I spoke to Oculentis about my idea and asked if I could be the first to try implanting the FEMTIS within the Zepto-created capsulotomy (Figure 1). I was keen to do this because, the more I used the Zepto, the more I was convinced that the capsulotomy was far superior to those created manually or even with the femtosecond laser. Once I got the okay from Oculentis, immediately I lined up my first case.
I am the only person using the combination of the FEMTIS IOL and the Zepto, and to date I have completed four cases. Even with little clinical experience, I have already noticed several benefits. First, with regard to the FEMTIS IOL, I do not need to implant the lens under an OVD. Many surgeons do use an OVD during lens implantation, but with this lens I can use balanced saline solution, which unlike OVD does not have to be removed from the anterior capsule and from behind the IOL. One of the largest advantages this affords is that there is no chance of IOL rotation or decentration during aspiration (Figure 2).
Second, with regard to the Zepto, it is also possible to implant the FEMTIS IOL in eyes with small pupils. In these cases, the Zepto is simply placed underneath the iris. Third, the Zepto creates the capsulotomy in one complete motion, whereas with the femtosecond laser it is created with several. As a result, the femtosecond capsulotomy can have perforations that enlarge to tags.
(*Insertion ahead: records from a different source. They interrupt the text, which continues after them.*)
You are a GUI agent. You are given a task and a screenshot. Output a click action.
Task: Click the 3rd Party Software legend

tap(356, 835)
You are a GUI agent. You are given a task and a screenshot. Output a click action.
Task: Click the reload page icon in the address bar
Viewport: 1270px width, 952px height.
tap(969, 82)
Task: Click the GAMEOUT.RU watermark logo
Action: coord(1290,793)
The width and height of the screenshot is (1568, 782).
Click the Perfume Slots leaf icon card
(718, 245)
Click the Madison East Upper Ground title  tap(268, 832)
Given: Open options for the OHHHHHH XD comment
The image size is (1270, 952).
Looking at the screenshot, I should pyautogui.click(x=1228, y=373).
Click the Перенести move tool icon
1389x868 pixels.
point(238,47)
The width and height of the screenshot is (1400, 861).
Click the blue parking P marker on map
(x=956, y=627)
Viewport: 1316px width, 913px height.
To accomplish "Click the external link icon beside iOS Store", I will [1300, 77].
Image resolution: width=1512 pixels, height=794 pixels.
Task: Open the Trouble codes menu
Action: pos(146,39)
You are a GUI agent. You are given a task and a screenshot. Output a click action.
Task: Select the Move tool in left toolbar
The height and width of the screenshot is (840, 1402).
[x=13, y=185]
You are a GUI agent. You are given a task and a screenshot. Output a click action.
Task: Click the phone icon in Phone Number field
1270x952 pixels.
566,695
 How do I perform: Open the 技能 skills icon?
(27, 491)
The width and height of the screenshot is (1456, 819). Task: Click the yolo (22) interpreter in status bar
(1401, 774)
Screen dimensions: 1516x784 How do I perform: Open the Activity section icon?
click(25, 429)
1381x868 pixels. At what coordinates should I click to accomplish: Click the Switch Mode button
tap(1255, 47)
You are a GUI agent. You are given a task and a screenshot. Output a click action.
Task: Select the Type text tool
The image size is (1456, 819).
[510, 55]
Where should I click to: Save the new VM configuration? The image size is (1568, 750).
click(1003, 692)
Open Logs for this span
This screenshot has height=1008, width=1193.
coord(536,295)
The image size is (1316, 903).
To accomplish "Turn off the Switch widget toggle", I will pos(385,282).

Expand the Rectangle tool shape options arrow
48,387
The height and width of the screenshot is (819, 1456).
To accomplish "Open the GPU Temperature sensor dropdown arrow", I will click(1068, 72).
PEARLS WITH THE ZEPTO AND FEMTIS
Centration. Centration of the Zepto capsulotomy can be a little bit challenging. There is a wire inside the device to guide the treatment; that wire is pulled back to apply the vacuum. If pulled too quickly, the suction cap of the device could shift, and the capsulotomy could become decentered. I recommend pulling the wire back with the vacuum pump already switched on. This will ensure that there is immediate suction on the anterior capsule when the wire is gone and that the device stays in place. Otherwise, the concept of the FEMTIS IOL—being locked in the capsulotomy in a stable position—is not advantageous, as it might be dencentered. Using this trick ensures the lens is positioned on the optical axis, whereas an intracapsular IOL would center on the capsular bag.
Patient selection. Another pearl is regarding patient selection. The FEMTIS IOL can be implanted in any eye in which a monofocal IOL is appropriate; however, I do recommend that the anterior chamber depth be around 2 mm if using the Zepto, so that there is enough space for the Zeptodevice to go inside and also for the instruments to fixated the FEMTIS IOL in the anterior capsulotomy.
In the little more than 2 months that I have been using the Zepto Precision Pulse Capsulotomy device, I have come to the conclusion that the capsulotomy it creates is more stable than the manual capsulorrhexis or the femtosecond capsulotomy and, therefore, more prudent for use with the FEMTIS IOL.